In our prior works [16,17], we had implemented an ML-enabled network platform, called Self-Optimizing Optical Network (SOON). Besides, this paper is an extension based on [18], including much extensions for SOON 2.0, refined data-processing methods, and so on. Based on the SOON 2.0, a Dirty-data-based Alarm Prediction (DAP) algorithm is proposed for addressing the dirty-data issue of data set in this paper. We also propose special data augmentation method to balance data distribution. The rest of this paper is organized as follows. Section 2 elucidates the SOON architecture. Section 3 describes the DAP algorithm procedure. Section 4 presents a large-scale network scenario and the experimental results, and Section 5 draws the conclusion.

2. SOON architecture

The Software Defined Optical Network (SDON) [19] provides a logically centralized control mechanism, flexible network function via open northbound Application Program Interface (API), etc. Based on SDON, a new network architecture called SOON [17] was proposed, which integrates ML technology with the SDON to improve the intelligent capability within optical networks. The SOON architecture is composed of three layers briefly, i.e., the data, model, and policy layers, as shown in Fig. 1(a). The data layer includes physical/virtual optical networks. The model layer is responsible for controlling the network and lifecycle of the ML models. The policy layer builds various policies for different optical networkapplications, based on the trained ML models in the model layer. Each network element of data layer connects to the model layer through the management and data interface (MDI). Model layer receives instruction from the policy layer through the service and model interface (SMI).

Fig. 1 (a) SOON architecture and (b) SOON deployment scenario.

Download Full Size | PDF

In the data layer, the elements of the optical network support data collection in details. In the model layer, the unified network model reformats big data from the data layer into a unified data structure. The Network Service Module (NSM) provides basic services for the policy layer. In addition, the NSM provides traditional services, such as topology discovery, and ML-related services, such as model creation.
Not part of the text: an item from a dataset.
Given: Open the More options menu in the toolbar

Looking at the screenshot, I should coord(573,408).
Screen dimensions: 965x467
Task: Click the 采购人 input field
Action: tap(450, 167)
The Network Control Core (NCC) and Machine Learning Engine (MLE) are two key components of the model layer. The NCC is implemented based on the Software-Defined Network (SDN) controller, and is designed to control the optical network with flexibility and scalability, but without intelligence. The MLE is implemented based on the ML platform, and is designed to train, evaluate, and apply ML models for specific network applications. Besides, the network database is specially aimed at providing efficient storage and access for the enormous data collected from the data layer. The Model Management Module (MMM) processes data from the network database to build training and testing data sets, following specific policies. The policies used in the policy layer includes application for transmission, network, and combination of them. The SOON deployment is depicted in Fig. 1(b). The data layer is carried by the backbone optical network, in different areas of China. The model layer is implemented based on the SDN controller (ONOS [20]) and distributed machine learning engine (TensorFlow [21]). ONOS and TensorFlow are the NCC and MLE, respectively. PostgreSQL [22], which stores all the training and testing data sets, is implemented as a network database module in the model layer.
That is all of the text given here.